═════ RECORDS FOR THE TASK ═════

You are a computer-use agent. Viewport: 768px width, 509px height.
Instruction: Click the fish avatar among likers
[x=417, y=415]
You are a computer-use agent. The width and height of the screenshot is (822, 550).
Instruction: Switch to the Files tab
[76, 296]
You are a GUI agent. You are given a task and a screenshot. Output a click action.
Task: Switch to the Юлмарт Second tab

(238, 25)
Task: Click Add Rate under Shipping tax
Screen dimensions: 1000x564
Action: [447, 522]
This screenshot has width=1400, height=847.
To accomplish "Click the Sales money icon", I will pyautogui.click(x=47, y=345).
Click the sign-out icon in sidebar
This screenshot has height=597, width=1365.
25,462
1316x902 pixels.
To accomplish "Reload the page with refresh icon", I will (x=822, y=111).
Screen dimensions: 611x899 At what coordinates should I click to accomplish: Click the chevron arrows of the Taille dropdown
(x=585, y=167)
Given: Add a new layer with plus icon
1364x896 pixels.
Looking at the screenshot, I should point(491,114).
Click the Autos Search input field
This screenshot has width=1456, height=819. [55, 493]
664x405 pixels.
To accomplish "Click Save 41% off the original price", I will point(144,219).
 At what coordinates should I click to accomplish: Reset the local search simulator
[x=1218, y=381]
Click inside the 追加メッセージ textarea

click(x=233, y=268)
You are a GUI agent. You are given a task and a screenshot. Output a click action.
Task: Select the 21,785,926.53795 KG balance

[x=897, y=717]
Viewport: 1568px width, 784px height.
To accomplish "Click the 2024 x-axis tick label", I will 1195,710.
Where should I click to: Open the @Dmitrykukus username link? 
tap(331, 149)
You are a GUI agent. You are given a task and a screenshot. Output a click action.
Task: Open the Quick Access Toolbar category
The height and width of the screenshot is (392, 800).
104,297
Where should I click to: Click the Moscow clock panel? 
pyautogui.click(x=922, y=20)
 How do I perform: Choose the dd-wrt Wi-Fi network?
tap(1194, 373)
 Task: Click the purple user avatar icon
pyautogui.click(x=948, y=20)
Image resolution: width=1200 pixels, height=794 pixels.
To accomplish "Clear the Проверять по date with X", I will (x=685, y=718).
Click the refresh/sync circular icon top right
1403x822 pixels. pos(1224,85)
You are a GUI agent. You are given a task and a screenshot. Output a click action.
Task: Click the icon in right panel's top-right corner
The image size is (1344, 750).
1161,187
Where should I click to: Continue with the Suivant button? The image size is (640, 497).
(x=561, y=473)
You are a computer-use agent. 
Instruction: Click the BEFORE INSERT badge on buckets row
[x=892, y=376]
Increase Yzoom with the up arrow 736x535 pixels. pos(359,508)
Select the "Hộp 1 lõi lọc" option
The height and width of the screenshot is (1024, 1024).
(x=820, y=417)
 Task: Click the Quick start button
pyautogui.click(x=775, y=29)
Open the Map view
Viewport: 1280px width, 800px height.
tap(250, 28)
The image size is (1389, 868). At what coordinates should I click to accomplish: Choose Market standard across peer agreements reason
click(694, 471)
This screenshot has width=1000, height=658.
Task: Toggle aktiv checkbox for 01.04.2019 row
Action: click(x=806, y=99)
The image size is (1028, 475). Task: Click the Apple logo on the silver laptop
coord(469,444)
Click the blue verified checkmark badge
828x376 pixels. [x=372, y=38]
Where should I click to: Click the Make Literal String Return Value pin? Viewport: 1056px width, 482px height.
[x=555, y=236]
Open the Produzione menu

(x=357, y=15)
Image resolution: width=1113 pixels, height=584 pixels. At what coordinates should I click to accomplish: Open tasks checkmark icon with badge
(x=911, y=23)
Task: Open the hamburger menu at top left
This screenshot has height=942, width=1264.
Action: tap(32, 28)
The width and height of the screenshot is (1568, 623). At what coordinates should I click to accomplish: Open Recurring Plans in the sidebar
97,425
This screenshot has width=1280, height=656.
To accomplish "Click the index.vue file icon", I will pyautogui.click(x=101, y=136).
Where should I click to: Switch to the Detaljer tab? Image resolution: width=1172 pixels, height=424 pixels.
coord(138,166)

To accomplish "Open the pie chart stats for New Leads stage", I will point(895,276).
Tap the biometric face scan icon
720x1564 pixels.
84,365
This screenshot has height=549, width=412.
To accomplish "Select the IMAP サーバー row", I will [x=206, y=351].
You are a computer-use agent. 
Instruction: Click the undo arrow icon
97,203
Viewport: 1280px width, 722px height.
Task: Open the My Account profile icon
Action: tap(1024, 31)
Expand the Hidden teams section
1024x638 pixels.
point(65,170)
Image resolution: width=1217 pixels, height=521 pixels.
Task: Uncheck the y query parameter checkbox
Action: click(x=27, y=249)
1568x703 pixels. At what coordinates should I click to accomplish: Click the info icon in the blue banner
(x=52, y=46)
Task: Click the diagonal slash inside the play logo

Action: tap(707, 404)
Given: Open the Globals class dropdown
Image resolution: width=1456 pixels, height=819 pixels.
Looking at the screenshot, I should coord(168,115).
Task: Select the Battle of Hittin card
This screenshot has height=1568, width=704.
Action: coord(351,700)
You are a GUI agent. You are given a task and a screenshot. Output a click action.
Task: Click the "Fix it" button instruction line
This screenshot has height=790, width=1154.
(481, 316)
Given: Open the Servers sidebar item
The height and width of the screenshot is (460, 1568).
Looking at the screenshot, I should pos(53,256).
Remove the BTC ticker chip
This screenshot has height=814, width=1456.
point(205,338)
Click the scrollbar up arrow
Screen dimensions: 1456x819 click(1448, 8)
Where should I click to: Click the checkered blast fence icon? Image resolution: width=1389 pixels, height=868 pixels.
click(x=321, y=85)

═════

* **TASK TO CARRY OUT**:
Pull out each line of the entries above that contains the word "This".

* **SOLUTION TO THE EXERCISE**:
This screenshot has width=1400, height=847.
This screenshot has height=597, width=1365.
This screenshot has width=1456, height=819. [55, 493]
This screenshot has width=1000, height=658.
This screenshot has height=942, width=1264.
This screenshot has width=1280, height=656.
This screenshot has height=549, width=412.
This screenshot has height=1568, width=704.
This screenshot has height=790, width=1154.
This screenshot has height=814, width=1456.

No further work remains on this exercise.